Mais voilà, le HC Ajoie et la Suisse sont désormais dans des compétitions trop grandes pour elles. Jusqu'à présent, les Ajoulots ont perdu 32 des 42 matchs de saison régulière. La concurrence est tout simplement trop forte. Les progrès ne sont possibles qu'au compte-gouttes. Les conditions économiques et géographiques, entre autres, font qu'il est presque impossible pour les hockeyeurs de Porrentruy de faire mieux qu'une dernière ou éventuellement avant-dernière place en National League.
La Nati, elle, est devenue le HC Ajoie du hockey sur glace européen lors de l'Euro Hockey Tour. C'est d'autant plus décevant que, dans de bonnes dispositions, elle est capable d'atteindre la finale des Mondiaux. Pour les hommes de Patrick Fischer, la concurrence n'est pas aussi écrasante que les adversaires d'Ajoie en National League. En fait, l'équipe de Suisse devrait être au moins l'Ambri ou le Davos de l'Euro Hockey Tour. Mais elle en est loin: 9 matchs, 9 défaites.
Après ces neuf premières journées (sur douze) de l'Euro Hockey Tour, le moment est venu de faire le bilan. Un constat s'impose: quand on perd neuf matchs d'affilée, c'est que quelque chose ne va plus.
Lors de l'Euro Hockey Tour, la République tchèque, la Suède et la Finlande font des expérimentations et ne se présentent ainsi pas avec les meilleures formations possibles. Ces équipes savent choisir les matchs où elles se donnent à fond.
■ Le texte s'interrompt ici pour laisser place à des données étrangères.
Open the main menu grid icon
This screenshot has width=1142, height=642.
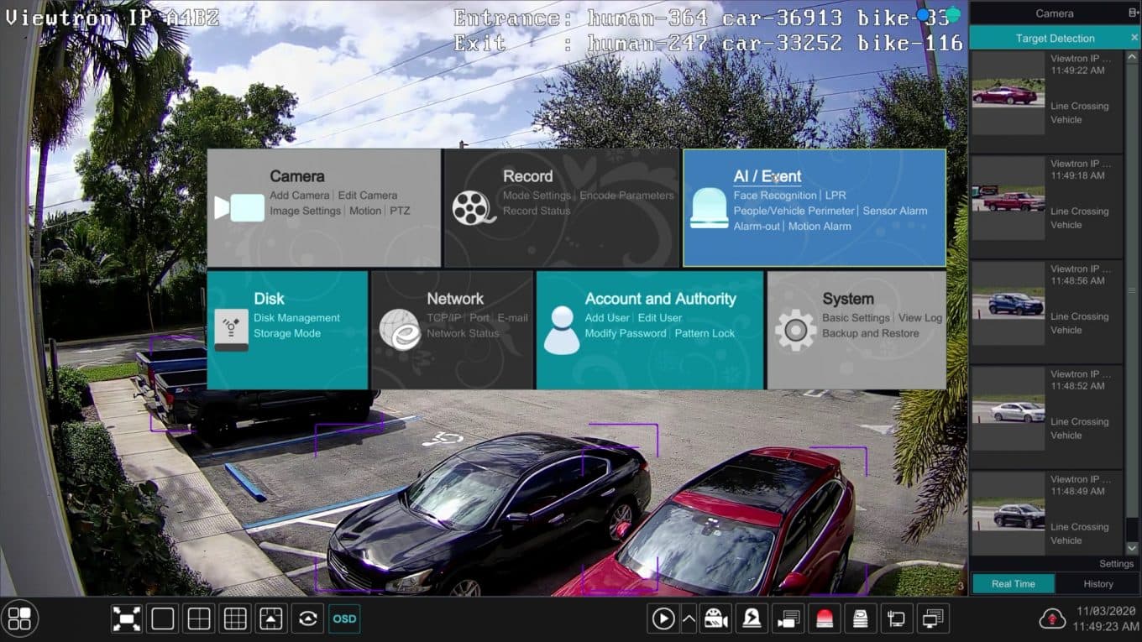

Le sélectionneur suisse, Patrick Fischer, ne peut pas non plus toujours monter le meilleur groupe. Mais il devrait être capable de construire un contingent assez solide pour ne pas perdre neuf fois de suite.
Les Tchèques, les Finlandais et les Suédois ont développé une culture de la performance pendant des décennies et ont remporté des titres et des médailles. Les matchs internationaux en cours de saison n'ont plus la même importance pour eux que pour les Suisses, qui ont tenté en vain pendant des années d'intégrer l'Euro Hockey Tour. Maintenant, ces derniers y participent enfin. Ils devraient donc être les plus motivés, les plus mordants, les plus ambitieux dans cette compétition. Mais ils le sont de moins en moins. La saison dernière, les Helvètes avaient au moins gagné deux des neuf premiers duels.
Chacune de ces neuf défaites dans la compétition cette année a une raison: une mauvaise passe, une erreur de position ou un gardien inattentif. Plus grave: il y a aussi eu parfois des défaites dramatiques, sans gloire, voire honteuses, comme celles de samedi contre la Suède (2-5) et dimanche face à la République tchèque (3-5).
Les Suisses ne sont certes pas favoris contre les Tchèques, Finlandais et Suédois. Mais les défaites ne doivent pas devenir une habitude. Car, justement, perdre peut devenir une habitude qui contribue à provoquer des revers dans les moments décisifs. Tout comme gagner devient une habitude qui aide à surmonter les situations difficiles.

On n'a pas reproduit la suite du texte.